If you want a copy of this book, buy it from Joe at Igneous:

http://www.bookwire.com/books/publisher?query=Igneous-Glassworks

Terry Crider
03-31-2017, 04:29 PM
If anyone's interested in Henry's 3rd or 4th edition --- take a look in the
classified ads.
Terry

Rich Samuel
03-31-2017, 05:01 PM
Greg, those insane prices are usually due to buggy, or badly programmed, pricing software. I bought a book a few years ago that I knew was being remaindered for a few dollars. Saw it listed on eBay for over a grand, so I contacted the seller to see if he was serious. He wrote back that he didn't set up his store quite right, and that the program he was using hiked the price each time the item was viewed. Have also heard that some vendors "park" their inventory when they go on vacation by putting up crazy prices they know no one will pay.
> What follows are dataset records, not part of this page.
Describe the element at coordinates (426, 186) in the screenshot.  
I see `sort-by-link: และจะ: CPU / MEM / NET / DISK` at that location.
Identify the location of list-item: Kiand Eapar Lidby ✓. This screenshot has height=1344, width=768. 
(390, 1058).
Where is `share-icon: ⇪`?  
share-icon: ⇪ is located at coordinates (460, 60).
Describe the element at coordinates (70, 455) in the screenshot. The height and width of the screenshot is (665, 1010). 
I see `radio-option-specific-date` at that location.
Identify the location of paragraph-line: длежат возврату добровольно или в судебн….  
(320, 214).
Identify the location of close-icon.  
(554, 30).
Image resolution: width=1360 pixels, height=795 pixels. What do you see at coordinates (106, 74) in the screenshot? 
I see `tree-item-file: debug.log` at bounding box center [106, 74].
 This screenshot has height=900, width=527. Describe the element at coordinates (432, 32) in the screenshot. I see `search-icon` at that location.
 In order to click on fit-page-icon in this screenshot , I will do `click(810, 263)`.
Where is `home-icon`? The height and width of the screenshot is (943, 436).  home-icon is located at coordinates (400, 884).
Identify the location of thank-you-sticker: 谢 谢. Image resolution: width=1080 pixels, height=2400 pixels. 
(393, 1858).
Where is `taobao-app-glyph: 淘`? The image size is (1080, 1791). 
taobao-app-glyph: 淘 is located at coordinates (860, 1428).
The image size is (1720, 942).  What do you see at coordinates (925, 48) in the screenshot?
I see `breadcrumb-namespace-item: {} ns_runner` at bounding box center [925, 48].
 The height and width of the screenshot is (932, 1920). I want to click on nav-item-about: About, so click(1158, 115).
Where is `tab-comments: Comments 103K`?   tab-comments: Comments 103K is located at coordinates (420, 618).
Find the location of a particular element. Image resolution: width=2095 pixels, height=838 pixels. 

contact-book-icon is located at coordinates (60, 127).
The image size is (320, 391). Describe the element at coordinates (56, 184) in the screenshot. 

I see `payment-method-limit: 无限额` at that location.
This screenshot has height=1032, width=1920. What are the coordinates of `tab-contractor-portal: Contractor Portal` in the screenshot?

I don't sell on eBay, so I don't know if that makes sense. Seems eBay should provide that feature.

Pete VanderLaan
03-31-2017, 06:52 PM
Hey! I'll sign my section for about a dollar fifty. You have to pay the postage and and handling of course. I think that comes to about 2,900.00 USD, more or less.

Greg Vriethoff
03-31-2017, 11:00 PM
Greg, those insane prices are usually due to buggy, or badly programmed, pricing software. I bought a book a few years ago that I knew was being remaindered for a few dollars. Saw it listed on eBay for over a grand, so I contacted the seller to see if he was serious. He wrote back that he didn't set up his store quite right, and that the program he was using hiked the price each time the item was viewed. Have also heard that some vendors "park" their inventory when they go on vacation by putting up crazy prices they know no one will pay. I don't sell on eBay, so I don't know if that makes sense. Seems eBay should provide that feature.

That makes sense Rich, thanks. Since it's Amazon I don't know either way. I still find it curious that it's only books with the word "glass" in the title. Probably a bug like you said.

I have done a fair amount of transactions on eBay. Mostly as a seller, so I'm kinda familiar with the rules (it's been a few years tho). Back in '09 I unwillingly had to sell my collection of rare records in order to pay for frivolous stuff like heat and food. Man, ya wanna talk about people paying stupid amounts of money for stupid things I got losta stories. Setting unrealistic prices like that for reasons like market testing, etc. are frowned upon. I think eBay still maintains the philosophy that you can only have things listed if you intend to sell. Of course there's always to spirit of the law, and then the letter of the law.